Of course you can be the bartender! Give me a mocha with 25 eX flavor shots.


----------



## Trip (May 30, 2002)

I'm not asking for one, or waiting for one, just a question about one:

Is anybody opposed to me changing mine *again*?


----------



## xoot (May 30, 2002)

Not me. Can the café help you in any way with your new avatar?


----------



## Trip (May 30, 2002)

Uh...actually yes! Tell me if it's good or not, I'll upload it before I put it on in a second.


----------



## macguy17 (May 30, 2002)

Heres your mocha with 25 eX flavor shots xoot.
Personally Trip, I don't mind if you change your avatar Trip. I still kind of like the old one though. The one before Chimera I think it was.


----------



## phatsharpie (May 30, 2002)

Just bumbling through... Can I have a latte?


----------



## xoot (May 30, 2002)

Here is your latte and macguy's (for working here)


----------



## macguy17 (May 30, 2002)

MMMM latté. I'm one of those people, though, who doesn't like coffee but can never have enough coffee-flavored things...


----------



## xoot (May 30, 2002)

Café xoot Caffeinated Gum:

Choose from four different levels of strongness (Low, Medium, High, xooted)
Choose from five different flavors (Mint, Kiwi, Strawberry, Watermelon-Mango, Coffee (of course), Kiwi-Strawberry-Banana-Watermelon-Melon-Mango Squish)


----------



## phatsharpie (May 30, 2002)

Can never have enough latte! Yummmmmmmmm!


----------



## xoot (May 30, 2002)

Hey! This is about the avatars! Phatsharpie, want me to aquafy your cat?


----------



## phatsharpie (May 30, 2002)

Maybe! I like my avatar, but I'd like to see an Aquafied version of it... Right now I think it's kinda classic, but I'd love to see what you can do with it!


----------



## xoot (May 30, 2002)

I did a transparency, hope you don't mind. 

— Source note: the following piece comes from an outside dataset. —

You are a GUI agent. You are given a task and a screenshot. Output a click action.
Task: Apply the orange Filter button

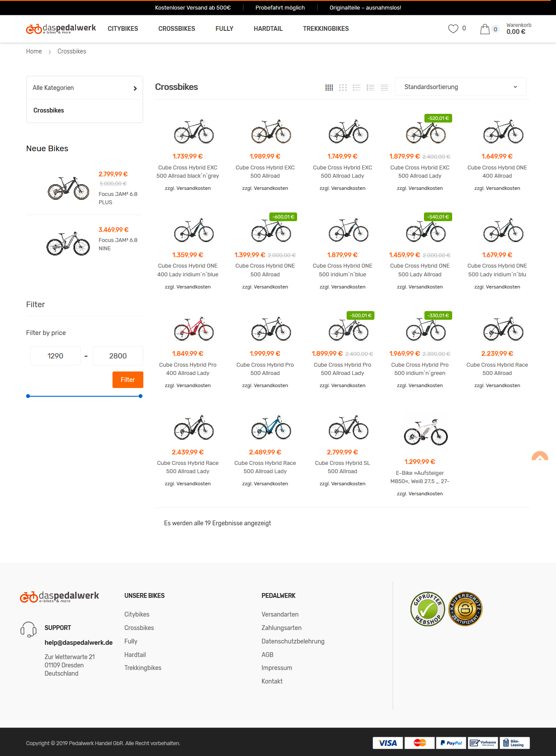point(128,380)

If you choose this avatar, change your status text to "Futuristic Aquafied Robotic Cat."


----------



## phatsharpie (May 30, 2002)

HEHE! Thanks! I actually like it! I'll keep it for a while, but I'll probably switch back later on. I kinda miss the colors!


----------



## Valrus (May 30, 2002)

> _Originally posted by xoot _
> *Café xoot Caffeinated Gum:
> 
> Choose from four different levels of strongness (Low, Medium, High, xooted)
> ...



That's six flavors. Ahh haa, xoot can't count.

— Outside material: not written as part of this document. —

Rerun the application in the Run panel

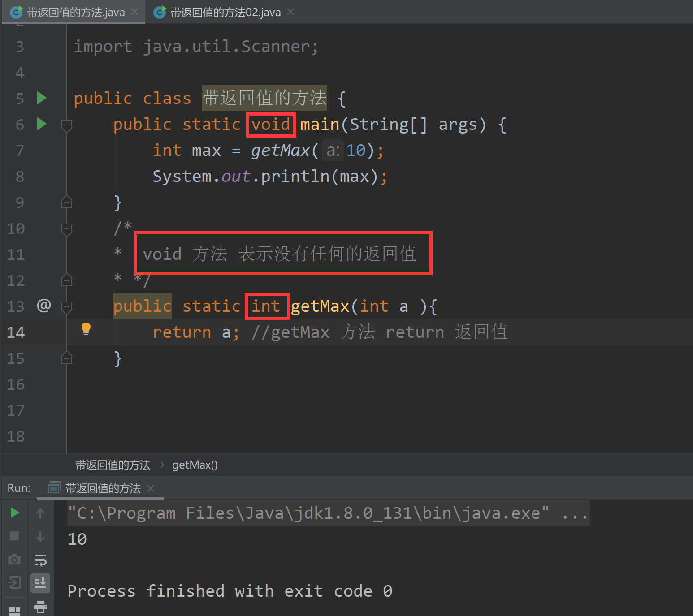pos(14,513)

Anyway, I'm just dropping by to make fun of you, since I'm sure I'll be _incinerated by a bolt of lightning_ if I dare to change my avatar. 

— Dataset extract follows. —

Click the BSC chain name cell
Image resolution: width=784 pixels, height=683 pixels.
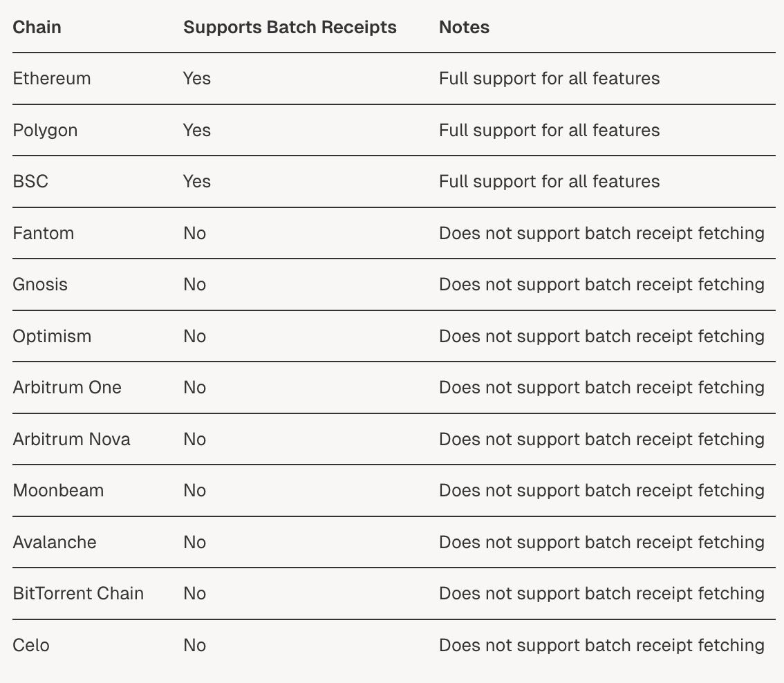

Oh, and way to go macguy, both for the extensive All Your Base knowledge and the hates-coffee-but-likes-coffee-flavor thing.

-the valrus


----------



## xoot (May 30, 2002)

I will put "All Your Coffee Belong To Us" detectors all over my café...


----------



## nkuvu (May 30, 2002)

I'm in the same boat as Valrus.  The _incinerated by a bolt of lightning_ if I change my avatar bit.  Besides, I like this one.


----------



## xoot (May 30, 2002)

Or your old avatar...


----------



## googolplex (May 31, 2002)

I think I have to keep this avatar for a while now. I really like it and it has become who I am on here. I think its personally way better then my dark mac face one.

I could invert the colours on this one on my evil days. Or as I said before, when I'm feeling evil I'll change to the dark mac.


----------



## julguribye (May 31, 2002)

http://www.slackmedia.tk

Can someone make an cool avatar of this picture? I would be kind of nice to have my website's logo as an avatar!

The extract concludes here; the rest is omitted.